(Saved entries)
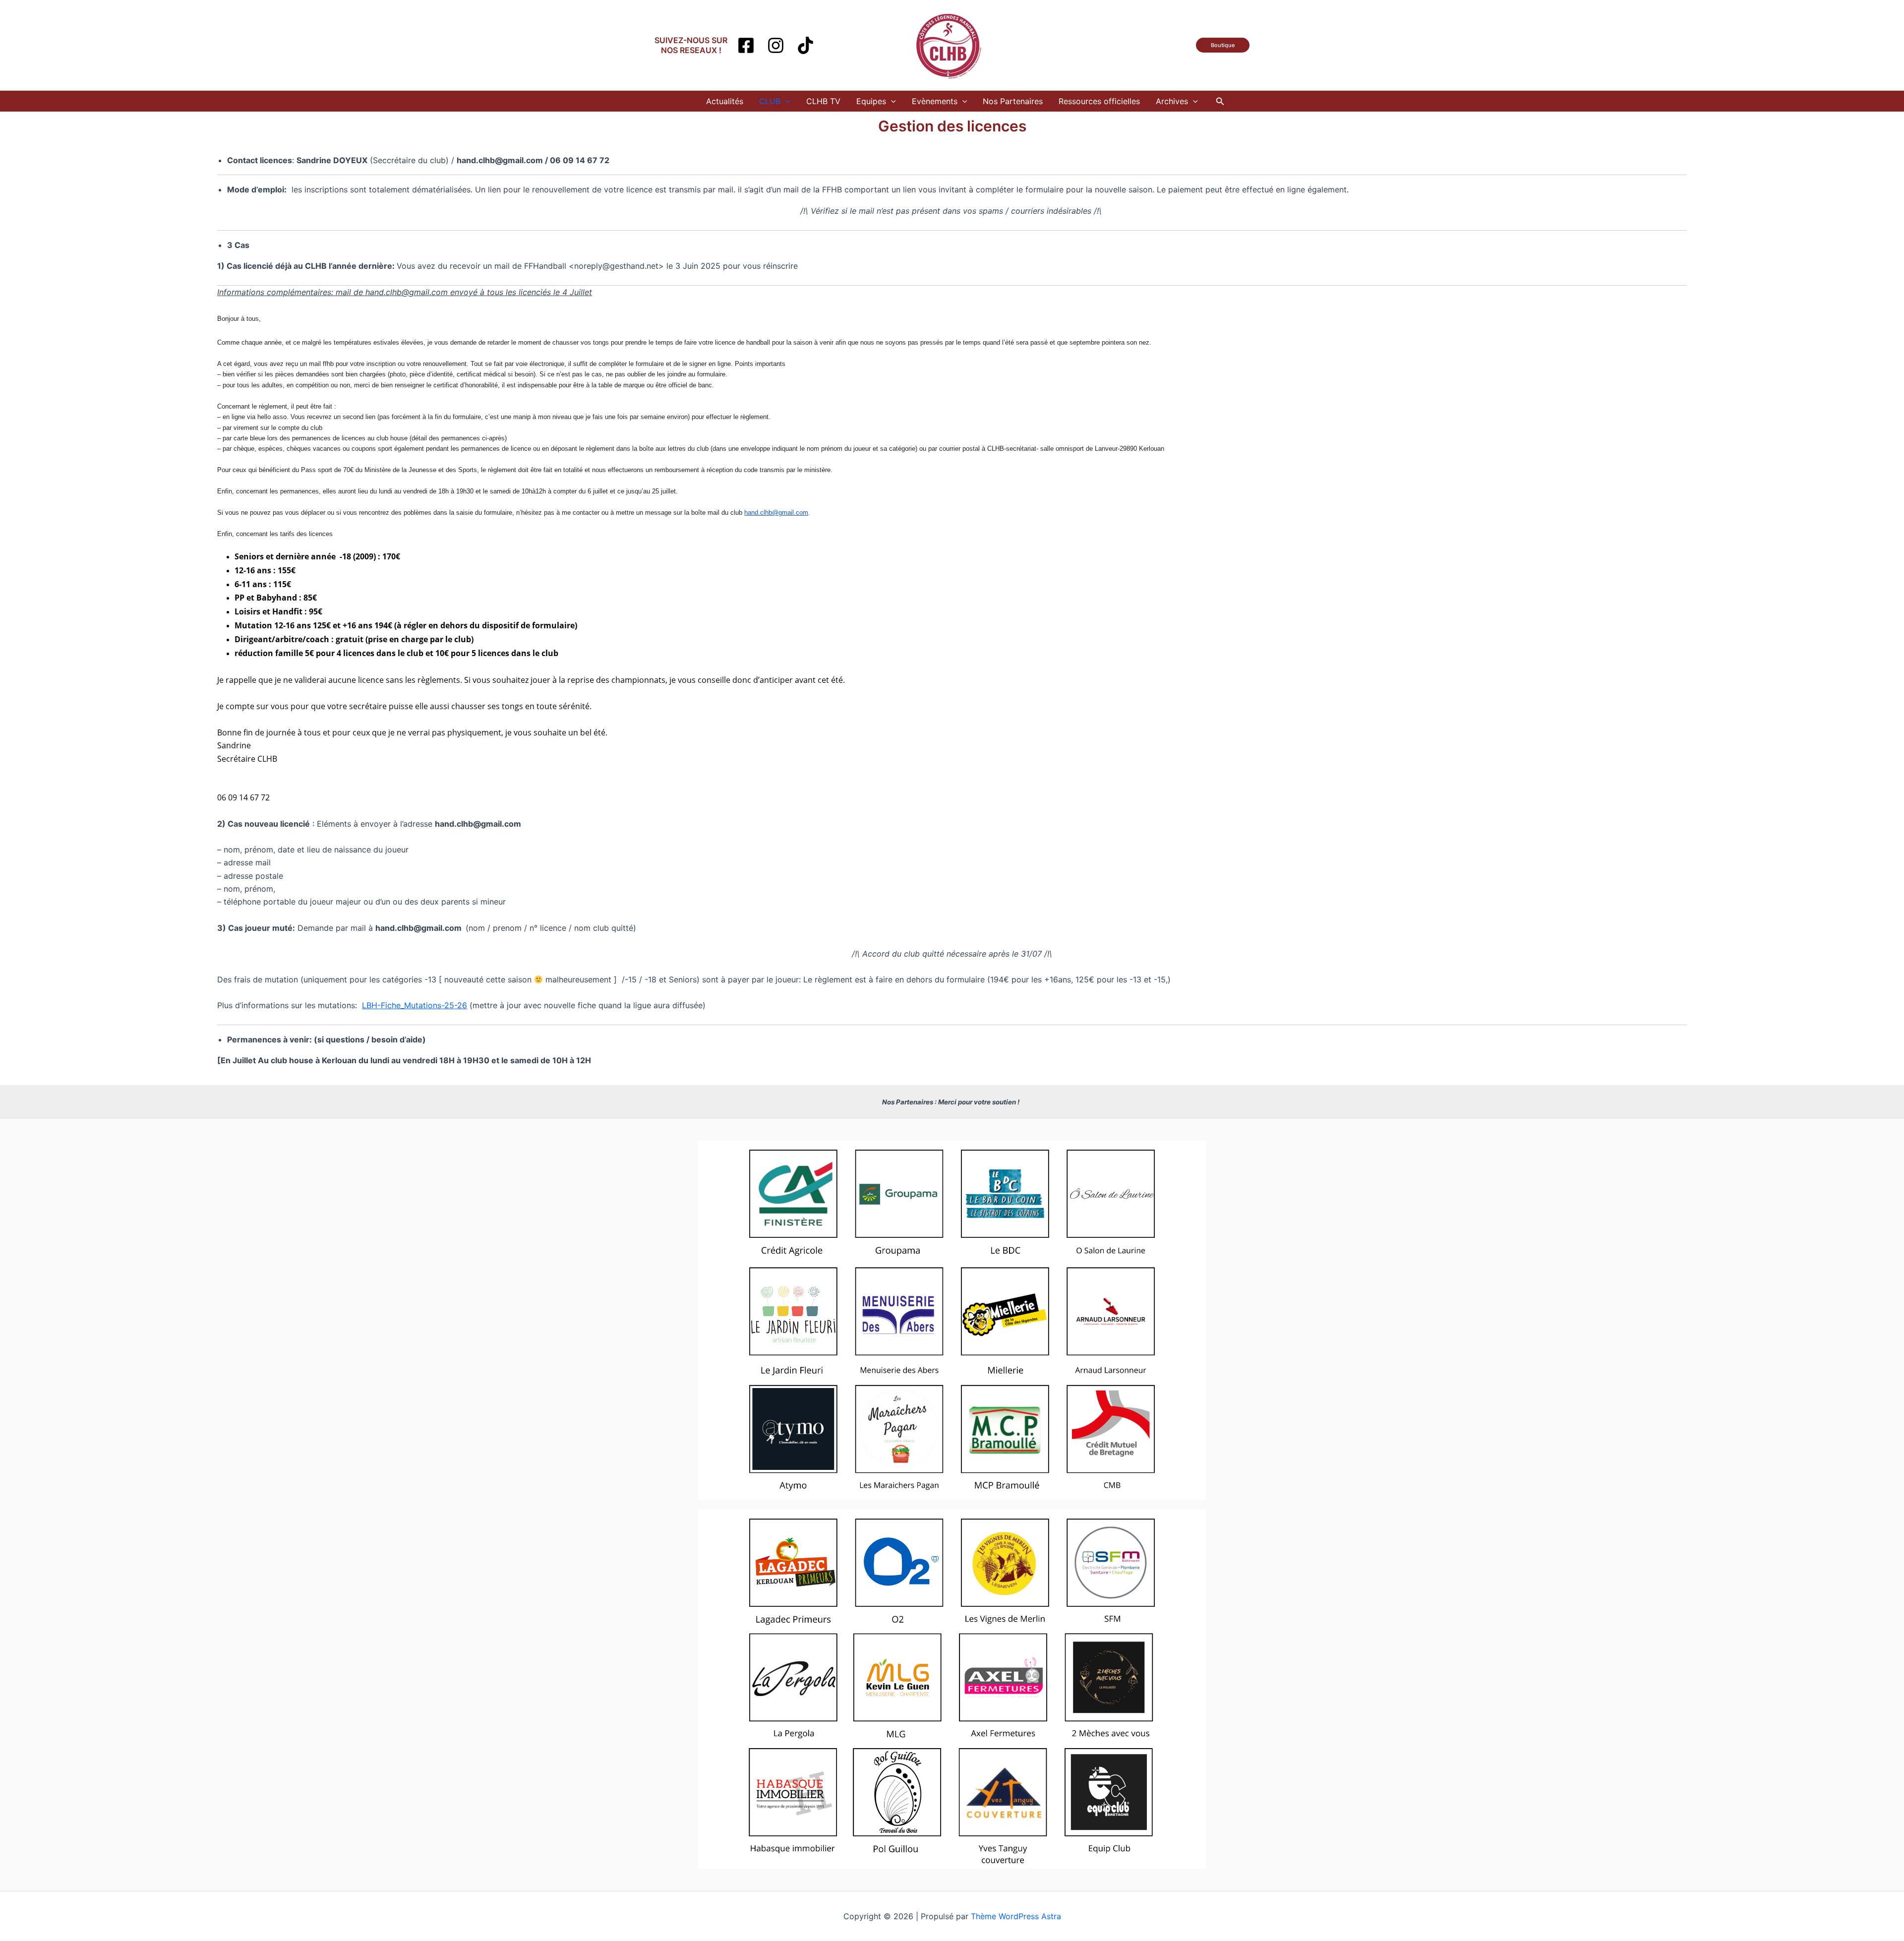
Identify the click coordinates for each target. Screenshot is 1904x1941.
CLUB (769, 101)
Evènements (934, 101)
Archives (1172, 101)
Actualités (724, 101)
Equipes (871, 101)
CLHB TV (823, 101)
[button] (1223, 45)
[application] (785, 101)
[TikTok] (805, 45)
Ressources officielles (1099, 101)
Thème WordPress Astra (1016, 1916)
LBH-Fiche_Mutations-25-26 (414, 1005)
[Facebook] (746, 45)
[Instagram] (775, 45)
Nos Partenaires (1013, 101)
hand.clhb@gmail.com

What is being asked —
Without including the pictures, copy all of the data exactly.

Answer for this exercise —
Identify the click coordinates for each target. Screenshot is 1904x1941.
CLUB (769, 101)
Evènements (934, 101)
Archives (1172, 101)
Actualités (724, 101)
Equipes (871, 101)
CLHB TV (823, 101)
[button] (1223, 45)
[application] (785, 101)
[TikTok] (805, 45)
Ressources officielles (1099, 101)
Thème WordPress Astra (1016, 1916)
LBH-Fiche_Mutations-25-26 (414, 1005)
[Facebook] (746, 45)
[Instagram] (775, 45)
Nos Partenaires (1013, 101)
hand.clhb@gmail.com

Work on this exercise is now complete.